Being comfortable in one's own skin and content with life in general is what I think is needed to garner real happiness in one's life.

I have found that it takes far less to make my feel happy than in years gone by for I have of course realized many things that I had wanted that I thought would make me happy in life.

Some were the "icing on the cake" but what I have learned that whatever makes you the happiest can also bring to you the most pain in life. Without some painful experiences in life I don't believe anyone can truly appreciate their happy times to their fullest.

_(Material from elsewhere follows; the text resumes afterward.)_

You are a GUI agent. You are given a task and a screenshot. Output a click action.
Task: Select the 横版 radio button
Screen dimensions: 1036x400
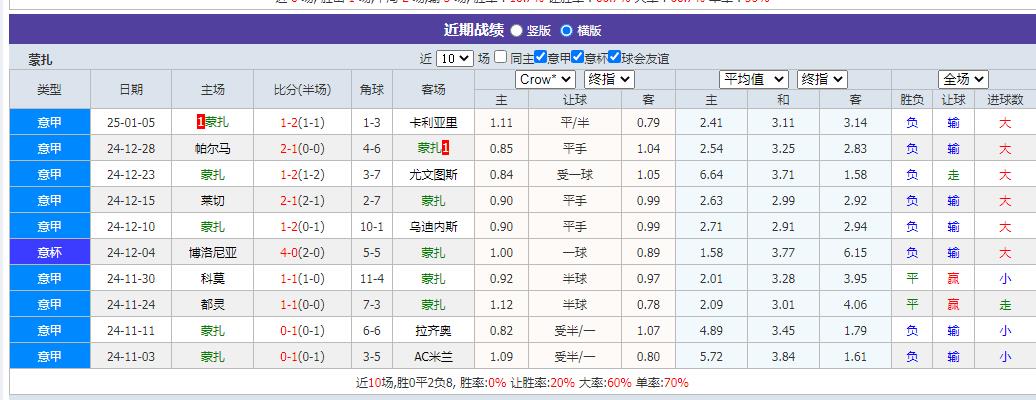[566, 31]
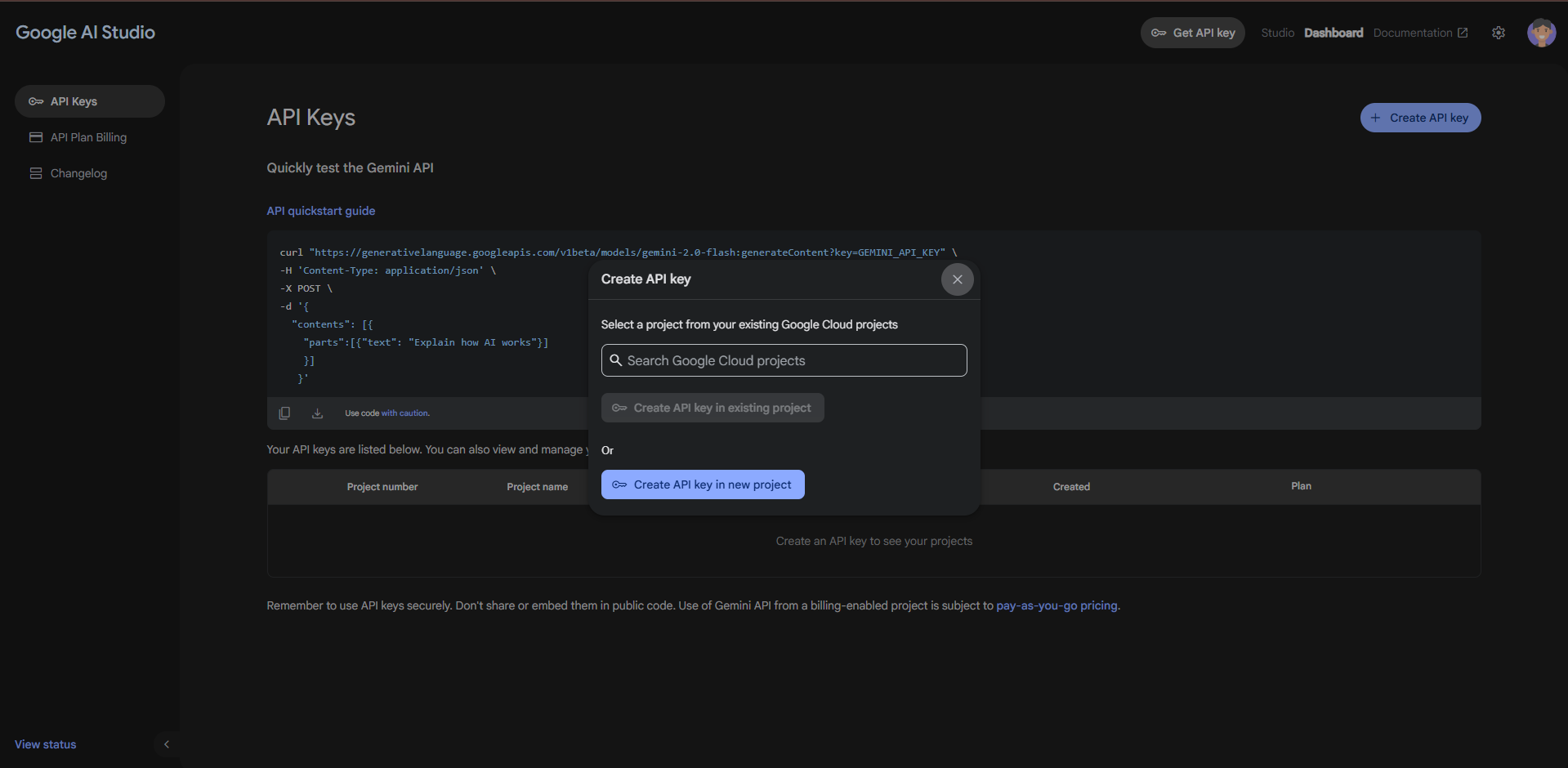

When young material items bring forth happiness but as I have aged of course my views have changed too. These days it brings great happiness to awaken to a new day to share with my family and friends.....to love and be loved, appreciated and respected and accepted for who I am.

I am content and therefore I am able to accept whatever happiness comes in to my life with much gratitude to the one responsible for this, even if it is only myself at times.

I didn't want to list what makes me happy for this changes day to day. I hope this answers your questions PF. If not....too bad :D

wyndhy
01-26-2006, 03:56 PM
this convo is wayyy too existential for this cat.
happy is as happy does

scotzoidman
01-29-2006, 01:56 AM
PF gives me a lot of ??? with no easy answers, but here goes nothin'...

I suppose at this point in my existence, I've had enough of the life events that have made me not happy that I can now derive a little happiness from the little things that I used to miss altogether...e.g., the other day on the new gig as a courier, I had made a pickup on the west side to go back to the warehouse on the southside, not a real profitable run by itself...I ask dispatch if I can hang out there for a while & wait for another p/u going the same way, he says np...I grab a burger, enjoy a leisurelyu lunch in Centennial Park in the shadow of the Parthenon replica, eventually I get a run that takes me back & I get paid for 2 runs while making essentially one, & i thought later, "lunch in the park on a nice winter day was not a waste of time," & I could say that for an hour I was reasonably happy...

Oldfart
01-29-2006, 02:54 AM
Happy is not a word I often use any longer, as it means too many things to too many people.

I am generally content in my life, and if nothing's hurting me, then to some I'm happy.

I take joy from good company and friends, in the RW and here, and to some I'm happy.

I see my immortality in my children, and seeing them not hurting, then to some I'm happy.

I'll settle for content, with the prospect of occasional peaks of joy.